PokerStars Latest Site to Suffer Series of DDoS Attacks

PokerStars Latest Site to Suffer Series of DDoS Attacks

Last week, PartyPoker and Americas Cardroom both had to deal with orchestrated Distributed Denial of Service (DDoS) attacks that disrupted their tournaments and left their players highly frustrated. Just as the attack waves against them started to subside, however, on Sunday, August 12th PokerStars became the latest victim of recurring and intermittent “technical issues”. Just like its competitors, many PokerStars players subsequently experienced forced disconnections from the site, in the process throwing the site’s usually busy tournament schedule into disarray.

Not a Typical Sunday

Sunday is the busiest day of the poker week, and especially for PokerStars which commands a massive share of the world’s online poker market. Nevertheless, this past Sunday, just after its players had settled down to compete at its flagship PokerStars Sunday Million tournament, as well as other games, things soon started to head south.

Apparently, the site’s servers began experiencing issues, leading to players being disconnected mid-tournament, including the Sunday Million, and unable to log back in while their chip stacks continued to be blinded down. Adding to their frustration was the fact PokerStars failed to notice any problems until after an hour or so had passed, at which point it decided to halt all of the affected games, and post a tweet stating:

“Please accept our apologies as we are currently experiencing technical issues. We are currently working on it and our services should be restored as soon as possible.”

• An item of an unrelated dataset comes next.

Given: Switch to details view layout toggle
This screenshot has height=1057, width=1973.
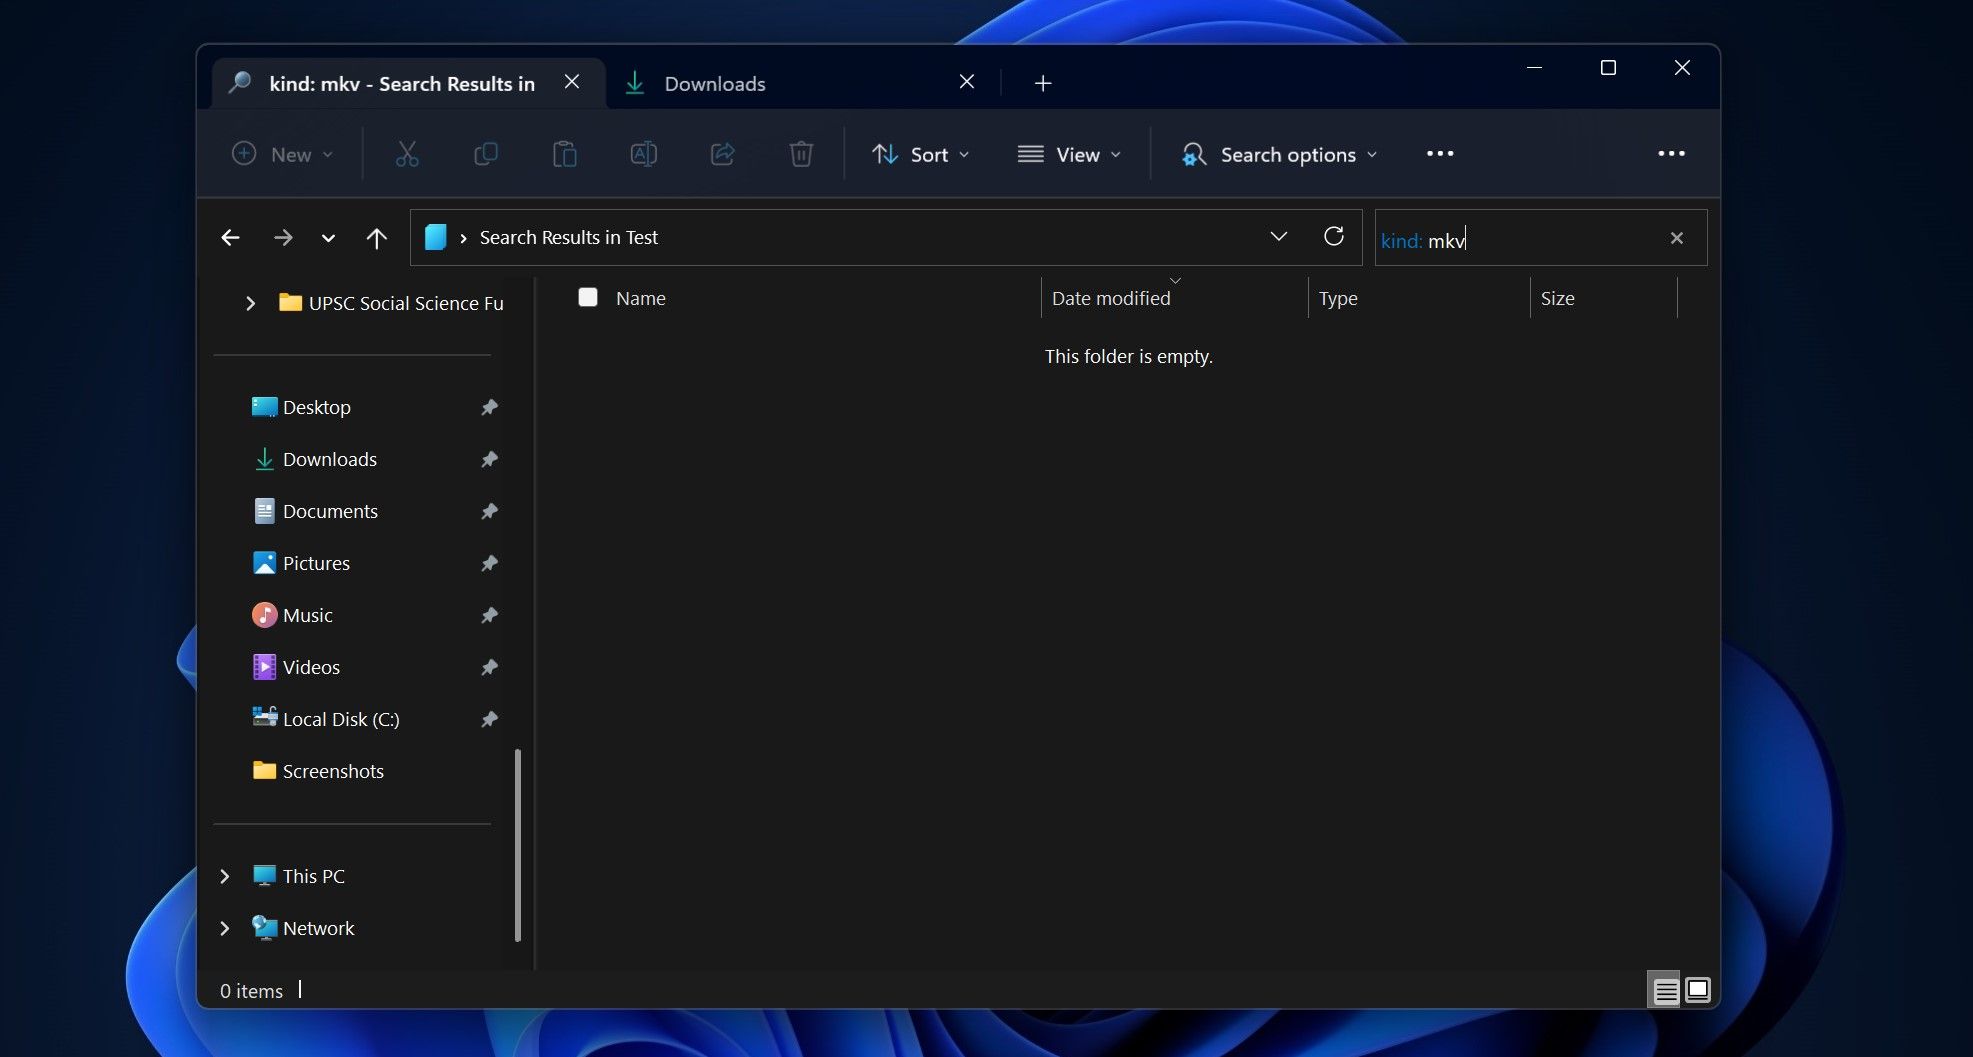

Soon after, PokerStars paused all of the tournaments it had been running as it attempted to pinpoint and repair the problem. All the while, the operator’s customer service department was working overtime as it handled a surge in support requests from its players.

Inequitable Refund Policy

During the hour that it took PokerStars to pause its tournaments, however, players from a number of countries remained connected and able to continue playing. This led to a situation in which Belgium, Bulgarian, Czech Republic and Romanian players were able to chip up by stealing the blinds of disconnected players. Adding further to its customers’ dismay, PokerStars subsequently decided to cancel all of its tournaments, and the following day tweeted that it would refund players according to its company cancellation policy based upon chip counts and the stage of the tournament reached. As the tweet stated:

“Apologies to all our players for the recent issues on PokerStars. The players affected by this morning’s issues have already been credited & we aim to refund players affected by yesterday’s problems, with their equity at the time of disconnection, within 72 hours.”

Needless to say, this just added more fuel to the frustration of their customers, many of whom had been blinded out of tournaments. In addition to customer service complaints, social media and poker forums were also awash with the views of disgruntled players.

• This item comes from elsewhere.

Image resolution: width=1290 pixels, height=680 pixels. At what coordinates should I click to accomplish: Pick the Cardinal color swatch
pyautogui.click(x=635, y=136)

Issues Continue into Monday

On Monday, while PokerStars continued to work through its player refund issues, the site was subsequently hit by a fresh wave of disconnections, once more compelling the site to pause its tournaments. As a follow-up tweet then read:

“We are currently experiencing a large volume of disconnections. All tournaments have been paused and will be cancelled or rolled forwards according to the formulas listed here: . We apologise for the inconvenience caused.”

Despite experiencing another wave of attack a few hours later, though, PokerStars was able to deal with the problem and eventually released a tweet saying that the site was “back up and running”. According to the latest tweet update posted 11 hours ago, normal service has now been restored, with the site also expressing its sincerest apologies for the disruption.

Spate of DDoS Attacks

As mentioned, the DDoS attack on PokerStars follows similar incidents that affected Americas Cardroom and then PartyPoker a few days later. Such attacks are carried out by cybercriminals looking to disrupt the operations of online sites by overwhelming their servers with malicious traffic. Its perpetrators carry out such attacks for a number of different reasons, including revenge or politically motivated activism, but in the case of online poker usually involves the criminals demanding a ransom in order to resolve the problem.

Nevertheless, the motives for such attacks are rarely reported as online poker sites, such as PokerStars, rarely divulge such information, or whether they have been contacted by criminal enterprises looking for payouts.